Exercise description:
From the listing below, set down exactly the lines between the one holding "Like the tweet with the heart icon" and the one holding "The image size", inclusive. No other line is wanted.

Exercise data:
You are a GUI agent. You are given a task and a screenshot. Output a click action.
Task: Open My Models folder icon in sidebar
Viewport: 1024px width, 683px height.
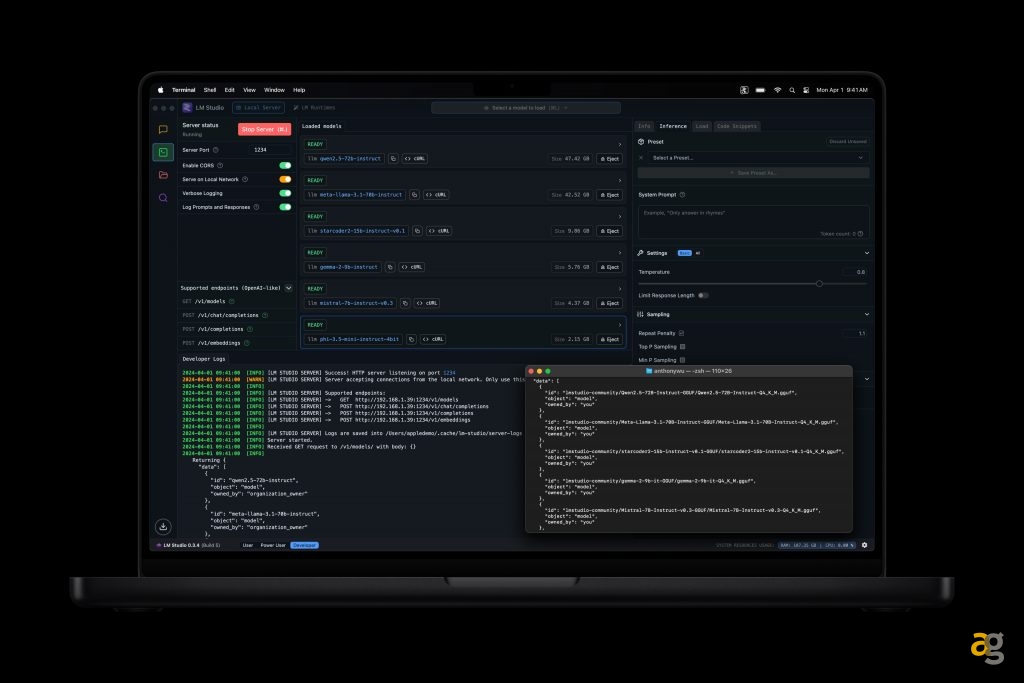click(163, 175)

---

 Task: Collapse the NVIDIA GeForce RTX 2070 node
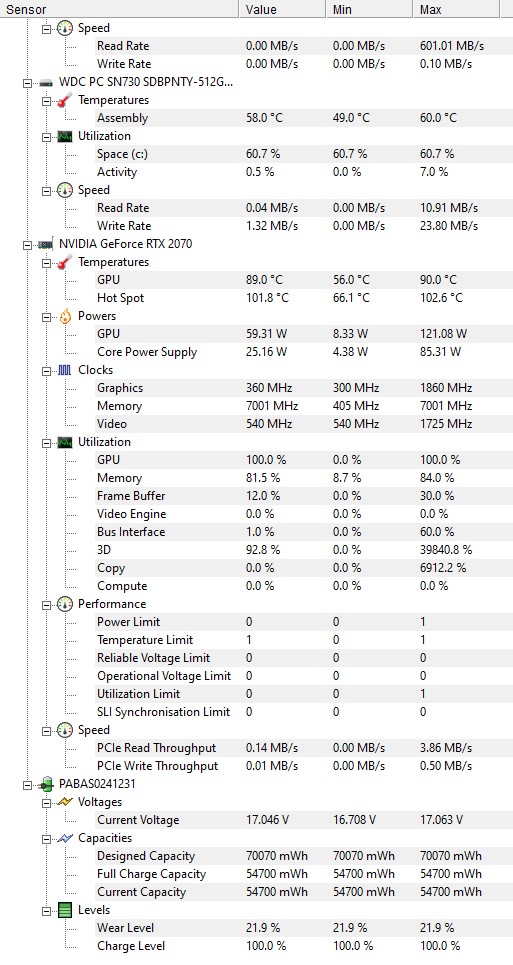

--

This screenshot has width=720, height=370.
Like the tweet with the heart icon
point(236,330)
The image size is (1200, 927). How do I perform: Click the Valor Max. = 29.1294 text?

Task response:
Like the tweet with the heart icon
point(236,330)
The image size is (1200, 927). How do I perform: Click the Valor Max. = 29.1294 text?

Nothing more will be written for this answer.